Researchers from security companies Zscaler and Seculert have issued a warning about bogus emails targeting employees of defense-related organizations around the world in order to trick them into installing malware.
“Dear Sir, It is a conference that you may possibly be interested in. More information is attached below,” says in the recent emails. The attached file is a specially crafted PDF that, at first glance, looks like a completely harmless invitation to a relevant industry conference such as the IEEE Aerospace Conference or an Iraq Peace Conference.
But, once downloaded and opened, the file exploits vulnerabilities within Adobe Reader in order to drop and run a Trojan that opens a backdoor into the system.
“The malware dropped and launched from the PDF exploit has been seen to be virtual machine (VM) aware in order to prevent analysis within a sandbox,” explain the researchers. “The Trojan functionality is decrypted at run-time, and includes expected functionality, such as, downloading, uploading, and executing files driven by commands from the C&C.”
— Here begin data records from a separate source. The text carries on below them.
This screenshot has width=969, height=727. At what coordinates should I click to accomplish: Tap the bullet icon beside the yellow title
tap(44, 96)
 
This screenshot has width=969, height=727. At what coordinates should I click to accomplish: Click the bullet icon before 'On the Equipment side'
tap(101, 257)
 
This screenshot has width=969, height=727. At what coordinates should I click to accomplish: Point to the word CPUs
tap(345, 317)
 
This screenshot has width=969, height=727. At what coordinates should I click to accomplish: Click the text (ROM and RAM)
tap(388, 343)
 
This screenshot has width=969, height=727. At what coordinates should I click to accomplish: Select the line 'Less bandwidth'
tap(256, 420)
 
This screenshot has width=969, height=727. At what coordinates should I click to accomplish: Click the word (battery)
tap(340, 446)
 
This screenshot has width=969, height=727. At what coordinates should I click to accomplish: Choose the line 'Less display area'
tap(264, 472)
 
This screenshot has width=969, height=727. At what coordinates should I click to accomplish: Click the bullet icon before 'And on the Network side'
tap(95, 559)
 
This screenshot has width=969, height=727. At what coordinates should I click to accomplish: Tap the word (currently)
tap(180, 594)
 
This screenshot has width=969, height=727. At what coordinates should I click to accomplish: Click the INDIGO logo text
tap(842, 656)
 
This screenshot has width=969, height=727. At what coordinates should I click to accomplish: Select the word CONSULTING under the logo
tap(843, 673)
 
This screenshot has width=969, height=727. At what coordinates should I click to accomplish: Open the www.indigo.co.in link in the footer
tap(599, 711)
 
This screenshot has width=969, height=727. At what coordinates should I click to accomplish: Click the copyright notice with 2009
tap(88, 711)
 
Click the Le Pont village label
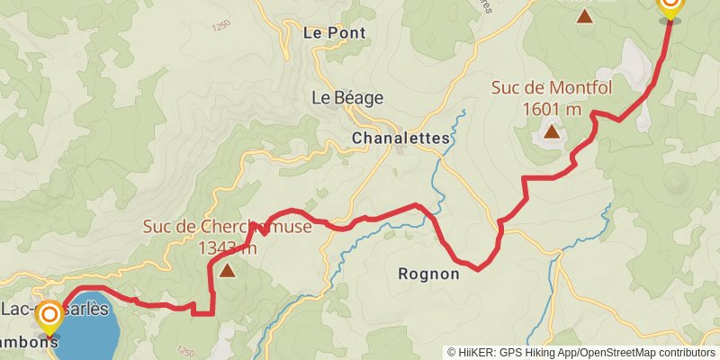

“Communication with the C&C is over HTTP but is encoded to evade detection. The Trojan file name (e.g., ‘msupdate.exe’) and the HTTP paths used in the C&C (e.g., ‘/microsoftupdate/getupdate/default.aspx’) are used to stay under the radar by appearing to be related to Microsoft Windows Update.”
According to the researchers’ report, these attacks has been going on since 2009 and are thought to be executed by the same cyber criminal group. The aforementioned example is only the latest incarnation of their approach, and is probably not going to be the last.
The general purpose of the dropped malware is to exfiltrate important information from the companies’ systems, and given the targets, it’s not far-fetched to assume that a nation-station is likely to be behind these attacks.